His essay was initially a course sufficiency paper advised by WPI philosophy professor Roger Gottlieb. His submitted essay, a revised version of his sufficiency paper, gives arguments against capital punishment citing works by published authors. "I will discuss if the modern American form of capital punishment can be morally justified," he says in his opening paragraph.

His extensive essay notes that opponents of the death penalty have a distinct advantage when arguing their point over advocates. In discussing capital punishment he covers in detail - morality, the desensitizing of our society, the fact that the reality of capital punishment is hidden, and discrimination (rich vs. poor, black vs. white).

"When I started this project," he says "I did not have a stance on capital punishment. That is one of the reasons I wanted to research this topic." Flanagan notes that taking someone's life, unless in defense of your own, is immoral, no matter what the circumstances are.

"After more research, especially the article on the psychological effects of death row on inmates and Helen Prejean's (author of Dead Man Walking) article I realized that capital punishment should not be allowed in our society," he says. "The death penalty serves no purpose but to assuage our basic human barbaric desires."

He concluded his essay with this Prejean quote to summarize his feelings. "Allowing our government to kill citizens compromises the deepest moral values upon which this country was conceived: the inviolable dignity of human persons."
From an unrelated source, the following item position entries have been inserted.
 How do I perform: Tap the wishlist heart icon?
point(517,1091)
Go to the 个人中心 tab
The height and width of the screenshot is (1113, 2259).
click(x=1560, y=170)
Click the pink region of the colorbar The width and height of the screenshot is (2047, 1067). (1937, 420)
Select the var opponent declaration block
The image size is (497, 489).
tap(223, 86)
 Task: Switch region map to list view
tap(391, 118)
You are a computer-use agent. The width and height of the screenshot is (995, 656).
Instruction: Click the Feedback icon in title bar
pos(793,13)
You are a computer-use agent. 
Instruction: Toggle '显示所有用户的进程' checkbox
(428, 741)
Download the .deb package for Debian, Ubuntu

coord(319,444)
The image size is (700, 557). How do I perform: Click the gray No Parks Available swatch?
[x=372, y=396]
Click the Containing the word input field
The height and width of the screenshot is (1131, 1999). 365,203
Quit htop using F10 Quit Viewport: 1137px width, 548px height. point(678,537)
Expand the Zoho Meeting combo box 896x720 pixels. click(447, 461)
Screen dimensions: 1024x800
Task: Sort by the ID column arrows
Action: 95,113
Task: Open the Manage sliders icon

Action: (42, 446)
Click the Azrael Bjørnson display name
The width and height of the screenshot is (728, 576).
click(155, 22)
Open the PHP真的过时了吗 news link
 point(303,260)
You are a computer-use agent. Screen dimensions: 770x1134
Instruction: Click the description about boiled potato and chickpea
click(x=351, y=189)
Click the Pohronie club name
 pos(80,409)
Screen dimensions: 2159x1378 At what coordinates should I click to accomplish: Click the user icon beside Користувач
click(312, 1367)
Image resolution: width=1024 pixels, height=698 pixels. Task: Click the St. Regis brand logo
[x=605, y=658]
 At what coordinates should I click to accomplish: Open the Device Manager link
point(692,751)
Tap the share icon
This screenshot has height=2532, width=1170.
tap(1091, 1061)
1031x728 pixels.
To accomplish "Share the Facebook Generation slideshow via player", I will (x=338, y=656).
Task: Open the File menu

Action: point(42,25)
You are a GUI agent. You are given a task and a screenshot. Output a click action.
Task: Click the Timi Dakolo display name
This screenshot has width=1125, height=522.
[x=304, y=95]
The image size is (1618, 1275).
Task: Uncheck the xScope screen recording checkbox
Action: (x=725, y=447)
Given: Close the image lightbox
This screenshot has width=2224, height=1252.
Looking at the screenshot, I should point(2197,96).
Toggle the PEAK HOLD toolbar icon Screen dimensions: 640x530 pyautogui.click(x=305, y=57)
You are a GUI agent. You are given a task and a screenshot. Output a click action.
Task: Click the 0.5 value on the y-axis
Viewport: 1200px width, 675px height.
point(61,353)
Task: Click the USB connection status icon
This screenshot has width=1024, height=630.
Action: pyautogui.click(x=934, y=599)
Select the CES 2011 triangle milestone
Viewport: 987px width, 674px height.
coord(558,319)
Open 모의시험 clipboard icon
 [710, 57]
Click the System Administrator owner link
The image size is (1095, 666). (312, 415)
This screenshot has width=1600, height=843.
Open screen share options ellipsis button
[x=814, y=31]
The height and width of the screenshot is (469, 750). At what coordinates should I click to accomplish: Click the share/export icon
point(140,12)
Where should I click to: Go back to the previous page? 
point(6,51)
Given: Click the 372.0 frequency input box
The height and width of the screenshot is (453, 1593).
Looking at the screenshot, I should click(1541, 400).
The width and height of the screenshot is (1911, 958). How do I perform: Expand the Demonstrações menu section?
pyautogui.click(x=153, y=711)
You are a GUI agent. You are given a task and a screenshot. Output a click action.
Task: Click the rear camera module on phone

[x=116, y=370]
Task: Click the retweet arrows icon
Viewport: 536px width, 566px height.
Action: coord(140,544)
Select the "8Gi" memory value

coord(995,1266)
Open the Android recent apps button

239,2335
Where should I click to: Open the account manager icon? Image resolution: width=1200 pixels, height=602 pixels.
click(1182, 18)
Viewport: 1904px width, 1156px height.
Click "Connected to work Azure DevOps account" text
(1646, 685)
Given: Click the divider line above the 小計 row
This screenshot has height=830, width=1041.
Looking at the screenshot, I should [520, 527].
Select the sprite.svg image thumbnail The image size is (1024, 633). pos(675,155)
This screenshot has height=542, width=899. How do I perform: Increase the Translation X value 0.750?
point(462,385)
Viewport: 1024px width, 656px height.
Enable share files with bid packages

The Radical Philosophy Association, founded in 1982, is an international non-sectarian forum for philosophical discussion of fundamental change.

WPI, a technological university, is renowned for its project-based curriculum and its overseas global perspective program. In the 1999 U.S. News & World Report's edition of America's Best Colleges, WPI is ranked among the top of national universities and among the top for Best College Values.